En réponse à la demande grandissante, de nombreuses jeunes femmes – dont la plupart sortent à peine de l'université – se sont inscrites dans des centres de formation comme Yunhai afin de perfectionner leurs techniques de combat et apprendre les bonnes manières. Non seulement attirant pour son salaire, ce métier permet aussi à toute une nouvelle génération de se fonder un avenir, loin de l'instabilité caractéristique d'une carrière dans les arts martiaux ou de l'ennui d'un job de bureau.

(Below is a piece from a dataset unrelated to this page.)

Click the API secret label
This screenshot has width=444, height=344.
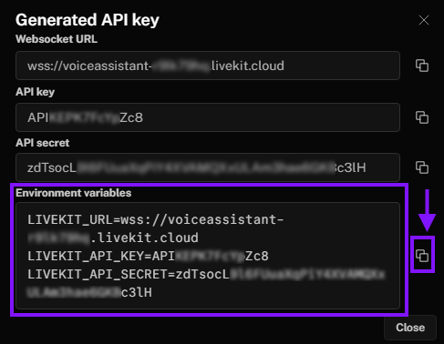click(43, 143)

Li est arrivée à Yunhai en 2010 en tant qu'ancienne sportive de haut niveau. Elle espérait alors mettre à profit sa formation en arts martiaux acquise à l'université. « Je voulais atteindre mon plein potentiel », explique-t-elle. « En plus, j'arrive à faire du fric. » Après avoir terminé sa formation, Li a commencé à travailler pour Yunhai qui, en plus d'être une école, intervient en tant que société de sécurité privée auprès de Chinois aisés et de dignitaires étrangers. Aujourd'hui, elle gagne environ 40 000 yuans (5 460 €) par mois – une paye enviable, à peu près 10 fois supérieure au salaire moyen d'un employé urbain en Chine.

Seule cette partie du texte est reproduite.